> [THE INPUT]

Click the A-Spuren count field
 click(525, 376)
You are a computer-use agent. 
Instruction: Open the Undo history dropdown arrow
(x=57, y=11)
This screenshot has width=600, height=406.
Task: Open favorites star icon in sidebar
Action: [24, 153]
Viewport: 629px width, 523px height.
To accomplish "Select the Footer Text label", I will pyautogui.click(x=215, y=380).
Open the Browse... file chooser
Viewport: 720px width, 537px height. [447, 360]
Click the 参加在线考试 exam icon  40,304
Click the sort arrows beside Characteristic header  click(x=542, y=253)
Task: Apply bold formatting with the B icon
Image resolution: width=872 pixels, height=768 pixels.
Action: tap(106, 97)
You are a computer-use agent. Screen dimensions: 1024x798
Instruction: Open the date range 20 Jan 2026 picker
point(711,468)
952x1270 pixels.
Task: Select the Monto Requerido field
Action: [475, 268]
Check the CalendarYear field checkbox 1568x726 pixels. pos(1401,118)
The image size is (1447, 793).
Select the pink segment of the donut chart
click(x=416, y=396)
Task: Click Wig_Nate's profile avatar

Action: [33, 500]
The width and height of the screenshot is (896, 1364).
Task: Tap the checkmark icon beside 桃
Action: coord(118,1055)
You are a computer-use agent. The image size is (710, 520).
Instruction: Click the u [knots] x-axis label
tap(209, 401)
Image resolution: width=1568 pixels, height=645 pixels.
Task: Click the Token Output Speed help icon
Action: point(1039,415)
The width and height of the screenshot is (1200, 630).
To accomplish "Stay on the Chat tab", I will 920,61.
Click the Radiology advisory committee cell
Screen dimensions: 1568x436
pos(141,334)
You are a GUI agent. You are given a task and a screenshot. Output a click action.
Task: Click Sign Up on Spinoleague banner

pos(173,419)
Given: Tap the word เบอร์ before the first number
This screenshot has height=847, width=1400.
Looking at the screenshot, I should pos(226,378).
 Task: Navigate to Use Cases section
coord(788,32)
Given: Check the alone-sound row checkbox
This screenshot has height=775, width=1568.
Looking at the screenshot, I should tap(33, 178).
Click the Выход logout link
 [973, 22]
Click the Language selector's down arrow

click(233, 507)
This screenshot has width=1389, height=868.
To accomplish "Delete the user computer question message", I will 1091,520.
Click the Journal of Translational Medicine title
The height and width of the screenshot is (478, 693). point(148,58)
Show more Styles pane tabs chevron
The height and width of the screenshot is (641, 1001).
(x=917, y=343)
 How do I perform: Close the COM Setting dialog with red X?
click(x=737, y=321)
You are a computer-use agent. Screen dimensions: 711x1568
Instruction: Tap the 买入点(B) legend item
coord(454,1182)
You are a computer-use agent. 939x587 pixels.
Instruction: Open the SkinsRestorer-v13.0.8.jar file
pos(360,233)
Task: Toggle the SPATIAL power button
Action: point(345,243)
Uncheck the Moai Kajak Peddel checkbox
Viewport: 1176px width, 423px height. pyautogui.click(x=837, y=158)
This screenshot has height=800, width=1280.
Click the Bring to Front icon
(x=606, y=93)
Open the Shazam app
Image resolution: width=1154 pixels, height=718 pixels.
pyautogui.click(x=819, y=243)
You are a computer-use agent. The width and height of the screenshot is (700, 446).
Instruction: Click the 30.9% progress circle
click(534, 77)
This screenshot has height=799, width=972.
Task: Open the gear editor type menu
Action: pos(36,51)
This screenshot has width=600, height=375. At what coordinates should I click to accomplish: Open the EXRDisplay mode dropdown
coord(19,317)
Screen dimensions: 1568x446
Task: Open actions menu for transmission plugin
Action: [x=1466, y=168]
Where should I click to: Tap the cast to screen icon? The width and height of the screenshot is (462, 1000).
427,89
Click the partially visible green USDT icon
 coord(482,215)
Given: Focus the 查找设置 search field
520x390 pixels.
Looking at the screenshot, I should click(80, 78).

> [WORK TO COMPLETE] Please give again the lines above between the line holding "Select the pink segment of the donut chart" and the line holding "You are a computer-use agent. The width", inclusive, exactly as they are and with nothing added.

> [ANSWER FOR THIS EXERCISE]
Select the pink segment of the donut chart
click(x=416, y=396)
Task: Click Wig_Nate's profile avatar

Action: [33, 500]
The width and height of the screenshot is (896, 1364).
Task: Tap the checkmark icon beside 桃
Action: coord(118,1055)
You are a computer-use agent. The image size is (710, 520).
Instruction: Click the u [knots] x-axis label
tap(209, 401)
Image resolution: width=1568 pixels, height=645 pixels.
Task: Click the Token Output Speed help icon
Action: point(1039,415)
The width and height of the screenshot is (1200, 630).
To accomplish "Stay on the Chat tab", I will 920,61.
Click the Radiology advisory committee cell
Screen dimensions: 1568x436
pos(141,334)
You are a GUI agent. You are given a task and a screenshot. Output a click action.
Task: Click Sign Up on Spinoleague banner

pos(173,419)
Given: Tap the word เบอร์ before the first number
This screenshot has height=847, width=1400.
Looking at the screenshot, I should pos(226,378).
 Task: Navigate to Use Cases section
coord(788,32)
Given: Check the alone-sound row checkbox
This screenshot has height=775, width=1568.
Looking at the screenshot, I should tap(33, 178).
Click the Выход logout link
 [973, 22]
Click the Language selector's down arrow

click(233, 507)
This screenshot has width=1389, height=868.
To accomplish "Delete the user computer question message", I will 1091,520.
Click the Journal of Translational Medicine title
The height and width of the screenshot is (478, 693). point(148,58)
Show more Styles pane tabs chevron
The height and width of the screenshot is (641, 1001).
(x=917, y=343)
 How do I perform: Close the COM Setting dialog with red X?
click(x=737, y=321)
You are a computer-use agent. Screen dimensions: 711x1568
Instruction: Tap the 买入点(B) legend item
coord(454,1182)
You are a computer-use agent. 939x587 pixels.
Instruction: Open the SkinsRestorer-v13.0.8.jar file
pos(360,233)
Task: Toggle the SPATIAL power button
Action: point(345,243)
Uncheck the Moai Kajak Peddel checkbox
Viewport: 1176px width, 423px height. pyautogui.click(x=837, y=158)
This screenshot has height=800, width=1280.
Click the Bring to Front icon
(x=606, y=93)
Open the Shazam app
Image resolution: width=1154 pixels, height=718 pixels.
pyautogui.click(x=819, y=243)
You are a computer-use agent. The width and height of the screenshot is (700, 446).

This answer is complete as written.